Insufficient progress in designing such a medium-term plan is especially noticeable in the United States and in Japan, Blanchard warned.

Turning to policies aimed at reducing risks, Blanchard advised a clear focus on Europe with further measures to decrease the links between sovereigns, the states, and the banks.

"These measures run from common deposit insurance to common regulation and supervision of banks. Now that the fiscal pact has been introduced, and is being put in place, euro countries should also explore the scope for issuing common sovereign bonds," he stated.

Another priority area of focus, according to the IMF official, is increase growth and decrease unemployment in advanced economies, and in particular in Europe.

"The search for structural and fiscal reforms that help in the long run, but do not depress demand in the short run, should be very high on the policy agenda. Such reforms probably hold the key to successful and durable exit from the crisis," Blanchard opined.

In its forecast, IMF has projected a global growth of 3.5 per cent for 2012, improving to 4.1 per cent for 2013.
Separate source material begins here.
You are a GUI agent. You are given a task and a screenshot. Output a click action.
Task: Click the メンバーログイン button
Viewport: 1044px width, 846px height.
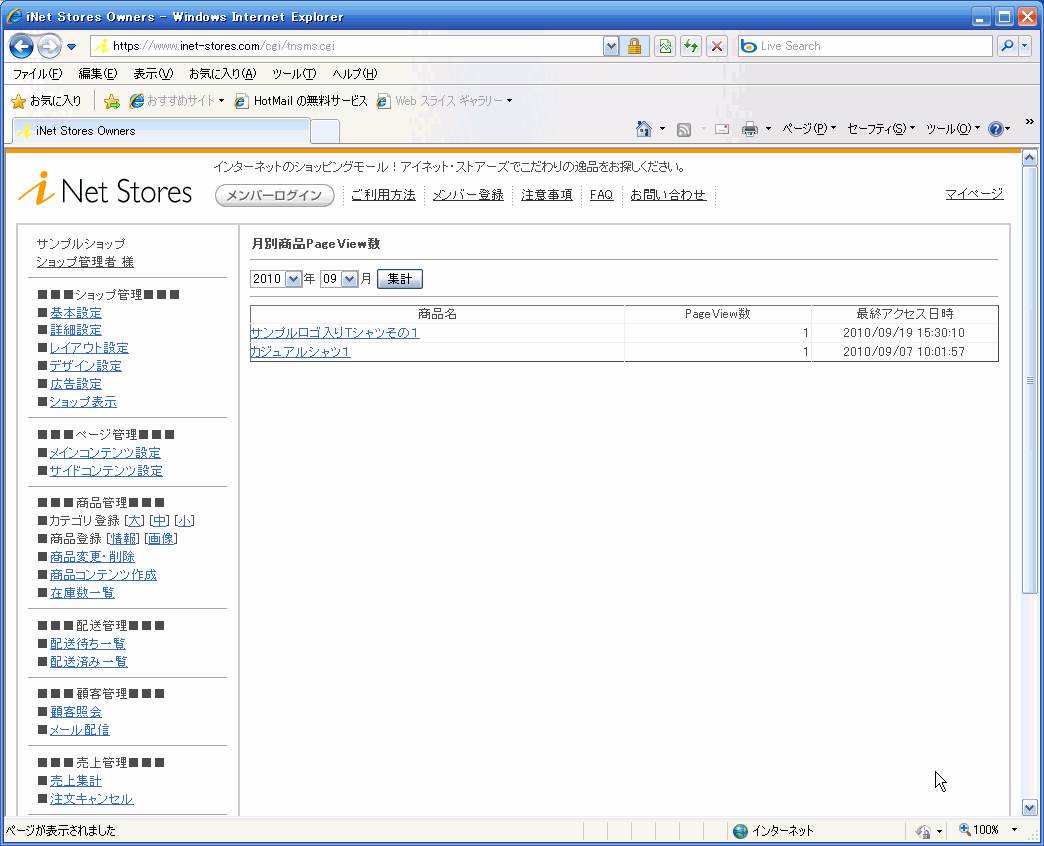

The 17 countries that use the euro will see their economies shrink by 0.3 per cent this year, and expand by only 0.9 per cent in 2013, the IMF has forecast.

The predicted credit crunch is a major reason why Europe's economy is expected to suffer a mild recession this year and barely grow in 2013, the IMF said.

But the slowdown could be worse if European governments don't follow through on pledges to cut budget deficits and build up their bailout fund, the global organization has warned.

Large banks based in the European Union may reduce their balance sheets which include outstanding loans, securities and other assets by $2.6 trillion or 7 per cent of their total assets by the end of 2013, the IMF said.

Some reduction in credit, or "deleveraging," is necessary, the IMF said. Banks aren't able to borrow as freely as in the past and governments are requiring them to hold more capital.

About one-quarter of that reduction will come from reduced lending and could shrink the amount available for credit by 1.7 per cent, the IMF projects.

Raising capital can be a difficult step because it can dilute shareholders holdings. At the same time, IMF has urged the national regulators to restrain banks from using money for payouts of dividends to shareholders and bonuses to top bank executives.

The IMF advice comes at a juncture when a large number of Citigroup shareholders have rejected fat pay cheques for top executives.

Among the developing countries, IMF has maintained the projections given in January of 8.2 per cent growth for China, 6.9 per cent for India, and 3 per cent for Brazil. However for Russia, the IMF has projected a higher growth of 4 per cent.